Excerpted records below:

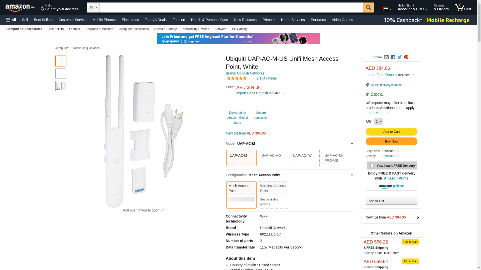This screenshot has width=481, height=270.
Task: Expand the country flag language selector
Action: coord(387,9)
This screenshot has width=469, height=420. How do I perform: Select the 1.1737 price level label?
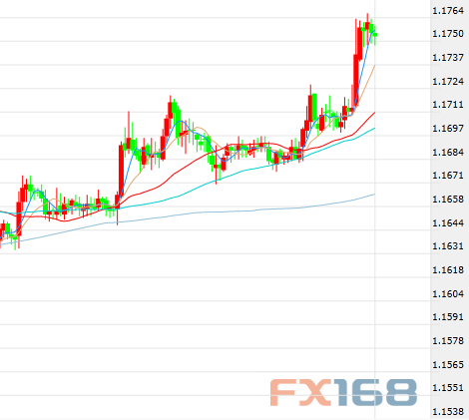(448, 58)
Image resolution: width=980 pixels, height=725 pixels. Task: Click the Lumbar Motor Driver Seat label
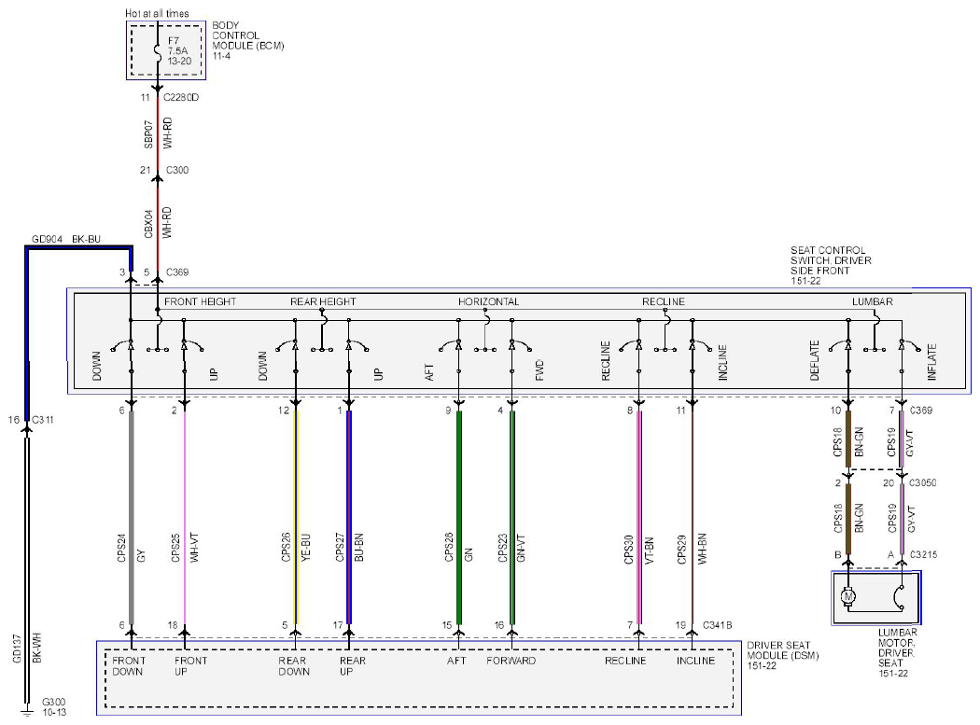pyautogui.click(x=896, y=652)
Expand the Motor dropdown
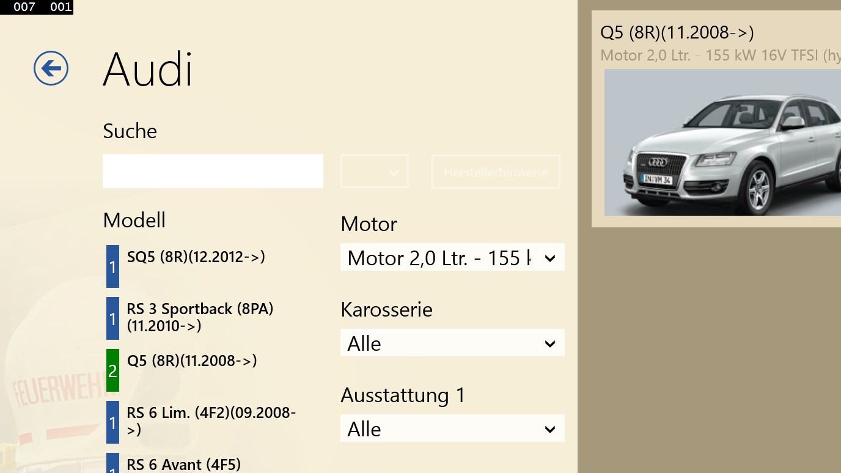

End of Excerpted records.

Return the lines from the one containing "Image resolution: width=980" through the last line of the records, both included, exactly as written and with no pictures.

Final answer
Image resolution: width=980 pixels, height=725 pixels. Task: Click the Lumbar Motor Driver Seat label
pyautogui.click(x=896, y=652)
Expand the Motor dropdown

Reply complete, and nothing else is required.